La autoridad municipal advirtió que 50 días de bloqueos están empobreciendo a la ciudad y pide reflexionar para encontrar una solución que beneficie a todo el país.
La Paz, 19 de junio de 2026.- El sufrimiento de miles de familias que cada día enfrentan la escasez de alimentos, el cierre de negocios y la pérdida de fuentes de empleo, motivó al alcalde de La Paz, César Dockweiler, a hacer un llamado urgente a los sectores movilizados para que escuchen el clamor de la ciudadanía y prioricen el diálogo como camino para resolver el conflicto.
«Quisiera que pudieran conversar con las amas de casa, con las caseritas, con los jóvenes y con los niños. La situación que está viviendo aquí en la ciudad de La Paz es realmente alarmante. Duele ver cómo la están pasando las familias», expresó la autoridad municipal.

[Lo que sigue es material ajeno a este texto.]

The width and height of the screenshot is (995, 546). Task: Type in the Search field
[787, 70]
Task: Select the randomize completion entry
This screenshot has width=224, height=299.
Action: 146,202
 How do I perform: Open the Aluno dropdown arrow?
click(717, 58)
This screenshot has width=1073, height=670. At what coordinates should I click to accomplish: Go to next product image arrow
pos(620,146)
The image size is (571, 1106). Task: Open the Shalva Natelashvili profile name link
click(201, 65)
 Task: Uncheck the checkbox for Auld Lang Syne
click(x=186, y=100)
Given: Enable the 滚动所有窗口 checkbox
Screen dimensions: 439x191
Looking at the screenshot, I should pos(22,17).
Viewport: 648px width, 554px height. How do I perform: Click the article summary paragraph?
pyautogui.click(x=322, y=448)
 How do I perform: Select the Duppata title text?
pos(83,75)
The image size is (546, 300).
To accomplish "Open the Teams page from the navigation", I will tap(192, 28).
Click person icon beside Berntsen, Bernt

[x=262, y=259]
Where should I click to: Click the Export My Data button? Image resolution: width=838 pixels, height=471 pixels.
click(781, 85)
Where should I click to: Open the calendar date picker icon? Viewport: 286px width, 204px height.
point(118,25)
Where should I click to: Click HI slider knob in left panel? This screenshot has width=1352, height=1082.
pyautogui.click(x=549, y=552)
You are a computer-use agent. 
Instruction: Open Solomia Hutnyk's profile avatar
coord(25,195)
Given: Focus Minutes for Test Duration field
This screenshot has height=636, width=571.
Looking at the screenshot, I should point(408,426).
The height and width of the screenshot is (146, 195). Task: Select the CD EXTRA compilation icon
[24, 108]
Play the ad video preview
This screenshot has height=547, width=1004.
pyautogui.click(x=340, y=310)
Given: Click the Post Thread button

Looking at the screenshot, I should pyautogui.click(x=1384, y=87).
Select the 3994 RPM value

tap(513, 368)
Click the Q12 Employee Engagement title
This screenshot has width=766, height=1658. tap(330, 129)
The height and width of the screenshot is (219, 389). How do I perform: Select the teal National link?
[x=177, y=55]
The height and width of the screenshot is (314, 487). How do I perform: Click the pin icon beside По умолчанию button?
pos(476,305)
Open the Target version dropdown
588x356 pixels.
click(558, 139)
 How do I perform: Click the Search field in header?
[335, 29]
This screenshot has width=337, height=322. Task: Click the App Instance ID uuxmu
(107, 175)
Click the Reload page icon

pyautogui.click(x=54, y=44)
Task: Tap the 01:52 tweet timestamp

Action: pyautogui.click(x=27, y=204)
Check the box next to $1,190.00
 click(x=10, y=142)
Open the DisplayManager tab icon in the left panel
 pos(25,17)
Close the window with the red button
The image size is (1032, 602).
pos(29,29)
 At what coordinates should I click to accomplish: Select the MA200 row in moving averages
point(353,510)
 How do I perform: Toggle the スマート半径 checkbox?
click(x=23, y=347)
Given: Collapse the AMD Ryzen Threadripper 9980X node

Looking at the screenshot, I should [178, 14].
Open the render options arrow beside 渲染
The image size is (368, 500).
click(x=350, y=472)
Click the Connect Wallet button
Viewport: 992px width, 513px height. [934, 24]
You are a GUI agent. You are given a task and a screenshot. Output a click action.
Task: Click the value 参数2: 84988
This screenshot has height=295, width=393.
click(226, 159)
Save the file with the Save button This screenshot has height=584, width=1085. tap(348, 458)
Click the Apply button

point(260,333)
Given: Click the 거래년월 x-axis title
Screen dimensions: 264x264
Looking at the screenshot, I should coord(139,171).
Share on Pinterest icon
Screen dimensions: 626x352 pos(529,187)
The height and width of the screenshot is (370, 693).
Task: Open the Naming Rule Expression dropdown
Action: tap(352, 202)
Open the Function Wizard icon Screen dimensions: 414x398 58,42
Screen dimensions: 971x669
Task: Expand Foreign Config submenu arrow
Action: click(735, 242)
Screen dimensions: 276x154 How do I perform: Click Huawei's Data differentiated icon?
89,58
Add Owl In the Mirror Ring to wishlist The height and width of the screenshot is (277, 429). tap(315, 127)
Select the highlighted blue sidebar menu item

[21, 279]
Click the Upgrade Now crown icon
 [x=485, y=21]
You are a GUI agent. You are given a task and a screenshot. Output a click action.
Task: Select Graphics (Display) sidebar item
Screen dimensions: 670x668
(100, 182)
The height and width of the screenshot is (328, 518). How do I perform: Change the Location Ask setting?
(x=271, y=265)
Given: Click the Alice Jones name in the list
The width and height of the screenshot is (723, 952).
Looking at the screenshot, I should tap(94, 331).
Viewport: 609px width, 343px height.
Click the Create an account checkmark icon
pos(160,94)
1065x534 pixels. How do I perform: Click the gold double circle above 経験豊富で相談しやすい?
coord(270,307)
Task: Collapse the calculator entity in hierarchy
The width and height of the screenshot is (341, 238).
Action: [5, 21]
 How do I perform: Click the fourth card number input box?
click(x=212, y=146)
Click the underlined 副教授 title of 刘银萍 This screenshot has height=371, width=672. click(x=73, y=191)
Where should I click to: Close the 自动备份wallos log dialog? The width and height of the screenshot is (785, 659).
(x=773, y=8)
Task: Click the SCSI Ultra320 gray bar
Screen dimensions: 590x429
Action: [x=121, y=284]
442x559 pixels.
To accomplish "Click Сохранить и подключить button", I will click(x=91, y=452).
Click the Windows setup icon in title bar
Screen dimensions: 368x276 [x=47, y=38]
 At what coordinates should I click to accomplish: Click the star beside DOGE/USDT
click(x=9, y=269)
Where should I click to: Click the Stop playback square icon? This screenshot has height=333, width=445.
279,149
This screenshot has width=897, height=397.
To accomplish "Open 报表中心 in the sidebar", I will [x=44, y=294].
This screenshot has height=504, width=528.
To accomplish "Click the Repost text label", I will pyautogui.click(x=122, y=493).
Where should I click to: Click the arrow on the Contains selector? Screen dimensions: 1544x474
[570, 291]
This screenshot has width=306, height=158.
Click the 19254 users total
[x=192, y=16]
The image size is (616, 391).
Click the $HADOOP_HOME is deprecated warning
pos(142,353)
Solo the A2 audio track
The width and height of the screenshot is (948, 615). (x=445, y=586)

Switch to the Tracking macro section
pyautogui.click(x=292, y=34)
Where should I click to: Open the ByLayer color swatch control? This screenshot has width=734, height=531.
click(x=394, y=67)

Dockweiler afirmó que, tras reunirse con representantes de los sectores gastronómico, industrial y hotelero, conoció de primera mano la magnitud de la crisis económica que atraviesa la ciudad. Solo en el rubro gastronómico, alrededor de 20.000 personas dependen de esta actividad, pero más del 70% de los negocios se ha visto obligados a cerrar sus puertas debido a la falta de insumos y a la ausencia de clientes.
«Muchos han tenido que despedir a sus trabajadores porque simplemente ya no pueden sostener sus negocios. Ellos mismos califican estos 50 días de bloqueo como una situación peor que la vivida durante la pandemia del COVID-19», lamentó.
Explicó que, a diferencia de la emergencia sanitaria, hoy los alimentos e insumos no logran ingresar con normalidad a la ciudad, lo que paraliza la producción, el comercio y afecta directamente el abastecimiento de los mercados.
«La Paz está viviendo un encierro que nos está empobreciendo. Todos tenemos necesidades y creo que este es el momento de hacer una reflexión para no seguir profundizando esta crisis, sino generar resultados que nos permitan salir adelante como ciudad y como país», afirmó.
Ante este escenario, el Gobierno Autónomo Municipal de La Paz mantiene activas tres comisiones creadas para enfrentar la emergencia. La primera trabaja en la implementación de corredores humanitarios, aéreos y terrestres, para garantizar el ingreso de alimentos, combustible, oxígeno e insumos esenciales. La segunda impulsa espacios permanentes de diálogo y conciliación entre los actores del conflicto, mientras que la tercera coordina acciones con los municipios del área metropolitana.
La autoridad edil destacó que el municipio continúa priorizando la prestación de los servicios básicos, garantizando el abastecimiento de oxígeno para hospitales, combustible para la recolección de residuos, el funcionamiento del transporte municipal y el control del abastecimiento y precios en los mercados paceños.
Asimismo, reconoció que el proceso de negociación se ha vuelto más complejo debido a la dispersión de los interlocutores, lo que dificulta alcanzar acuerdos rápidos. Sin embargo, aseguró que el municipio continuará promoviendo el acercamiento entre las partes.
«Vamos a seguir conversando con quienes están movilizados, con el Gobierno y con todos los actores que puedan contribuir a encontrar puntos de encuentro. No vamos a descansar ni un solo día porque nuestro deber es defender la calidad de vida de los paceños», aseguró.


Finalmente, Dockweiler expresó su esperanza de que en los próximos días prevalezca la voluntad de diálogo y se logre una solución pacífica al conflicto, recordando que detrás de las cifras existen miles de familias que hoy enfrentan incertidumbre, dificultades económicas y la preocupación de no saber cómo sostener sus hogares.
«Más allá de las demandas y de las diferencias políticas, hoy debemos pensar en las familias bolivianas. Todos tenemos necesidades y es momento de encontrar soluciones que permitan devolver la tranquilidad y el trabajo a nuestro pueblo», concluyó.